(TESTO DI RIFERIMENTO):
Cassazione , SS.UU. civili, sentenza 14.07.2005 n. 14792

Notifica al procuratore domiciliatario valida se effettuata al collega di studio
Cassazione , SS.UU. civili, sentenza 14.07.2005 n. 14792

 


 

 

 

E’ da ritenersi valida la notifica effettuata, al procuratore domiciliatario della parte, mediante consegna di copia dell’atto nelle mani del collega di studio.

 

La Suprema Corte conferma il proprio indirizzo giurisprudenziale consolidato secondo il quale la notificazione presso il procuratore domiciliatario della parte viene validamente eseguita con la consegna di copia dell’atto al collega di studio, “considerato che l’art. 139, secondo comma, c.p.c., nell’includere, fra i possibili consegnatari, l’addetto all’ufficio del destinatario, richiede una situazione di comunanza di rapporti che, quale quella del professionista che ha in comune col destinatario dell’atto lo stesso studio, faccia presumere che il primo porterà a conoscenza del secondo l’atto ricevuto, considerata senza comportare necessariamente un vincolo di dipendenza o subordinazione”.

(CONSEGNA): Cita alla lettera il passo del testo sulla notifica al procuratore domiciliatario compreso tra "Notifica al procuratore" e "collega di studio.", estremi inclusi.

(SEZIONE DATI):
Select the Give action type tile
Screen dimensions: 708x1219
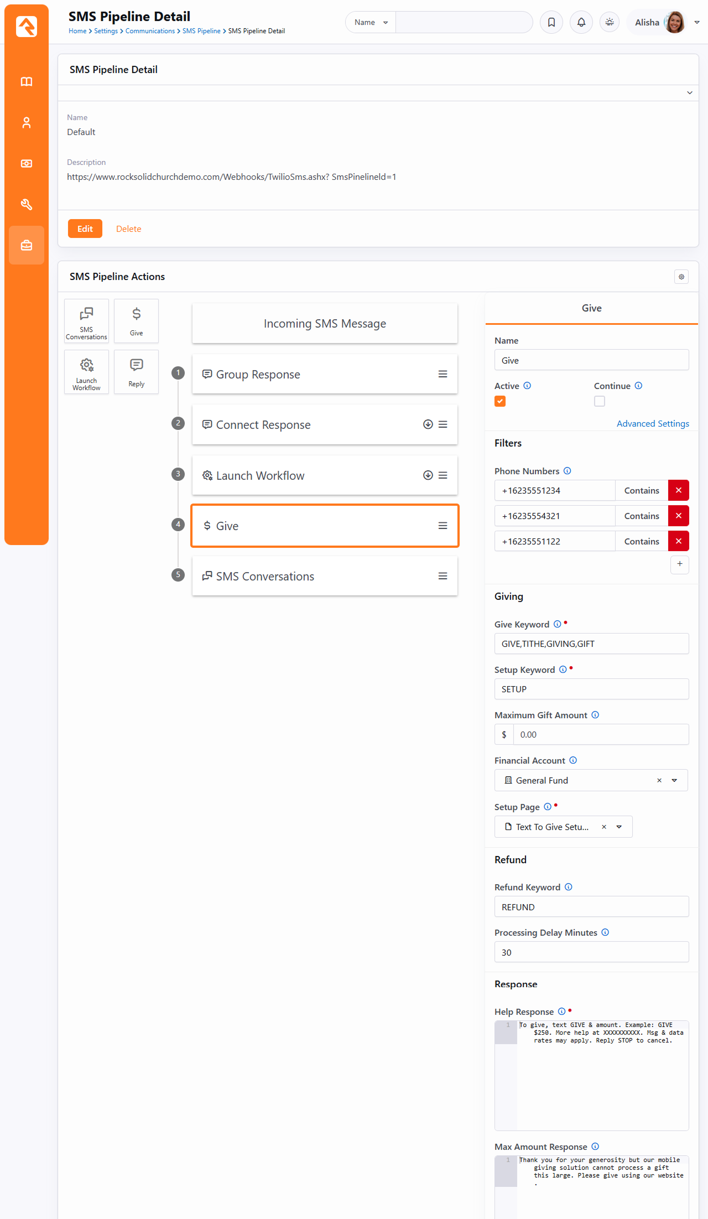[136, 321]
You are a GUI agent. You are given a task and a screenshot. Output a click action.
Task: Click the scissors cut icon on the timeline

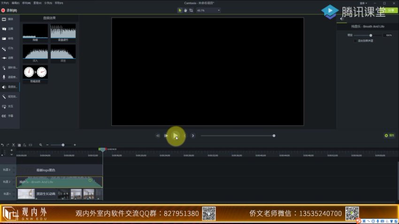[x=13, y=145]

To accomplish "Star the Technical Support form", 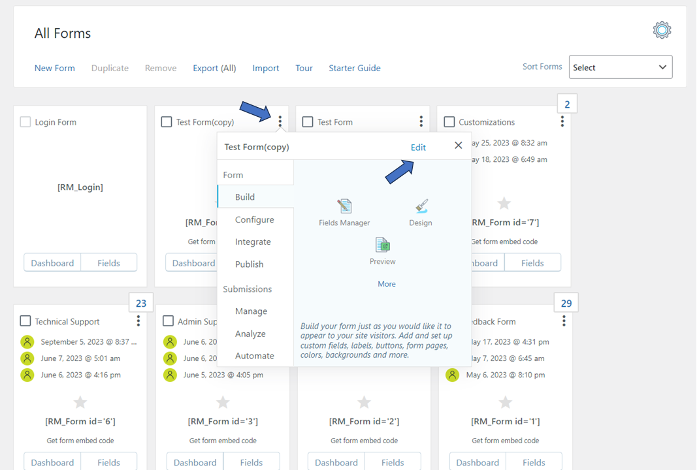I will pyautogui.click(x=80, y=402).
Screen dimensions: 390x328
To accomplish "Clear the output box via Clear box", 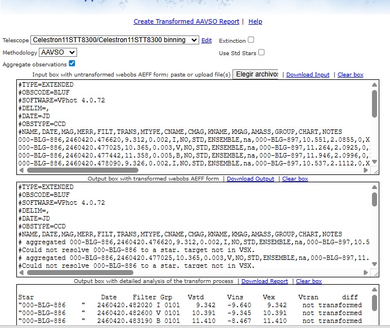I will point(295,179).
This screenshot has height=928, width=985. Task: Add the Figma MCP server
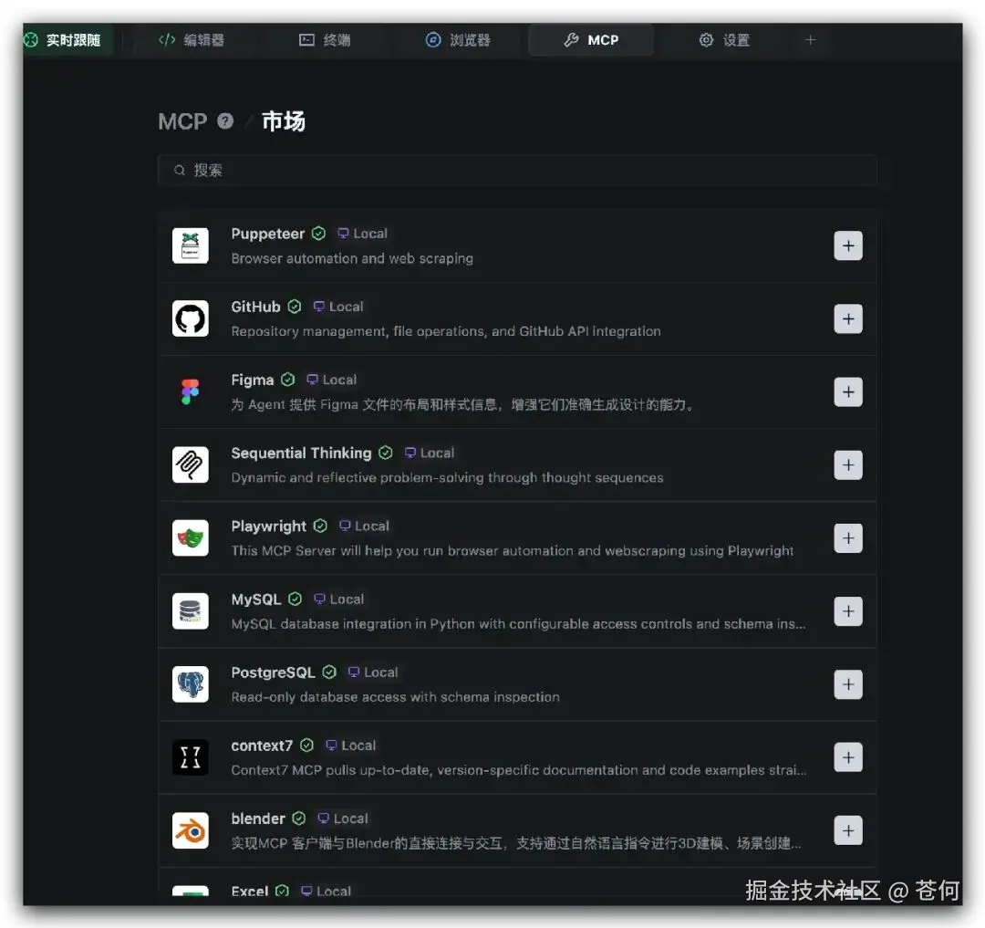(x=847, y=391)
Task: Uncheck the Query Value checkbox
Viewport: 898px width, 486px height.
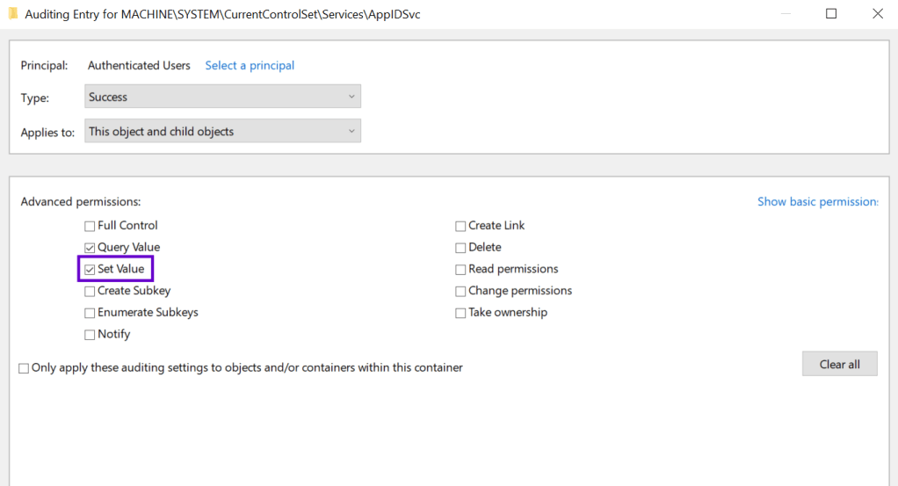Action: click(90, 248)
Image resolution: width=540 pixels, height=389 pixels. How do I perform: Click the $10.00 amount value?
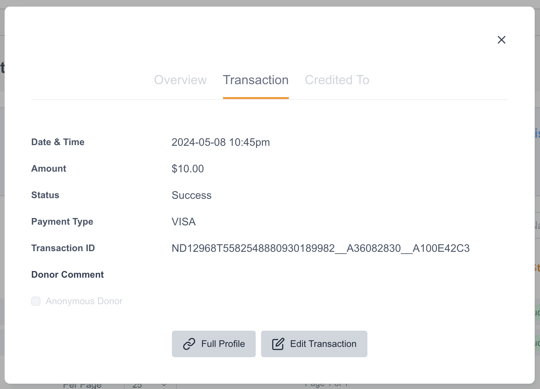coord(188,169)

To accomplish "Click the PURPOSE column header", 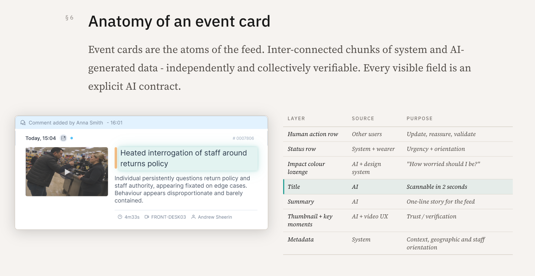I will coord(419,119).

(RISPOSTA):
Notifica al procuratore domiciliatario valida se effettuata al collega di studio
Cassazione , SS.UU. civili, sentenza 14.07.2005 n. 14792

 


 

 

 

E’ da ritenersi valida la notifica effettuata, al procuratore domiciliatario della parte, mediante consegna di copia dell’atto nelle mani del collega di studio.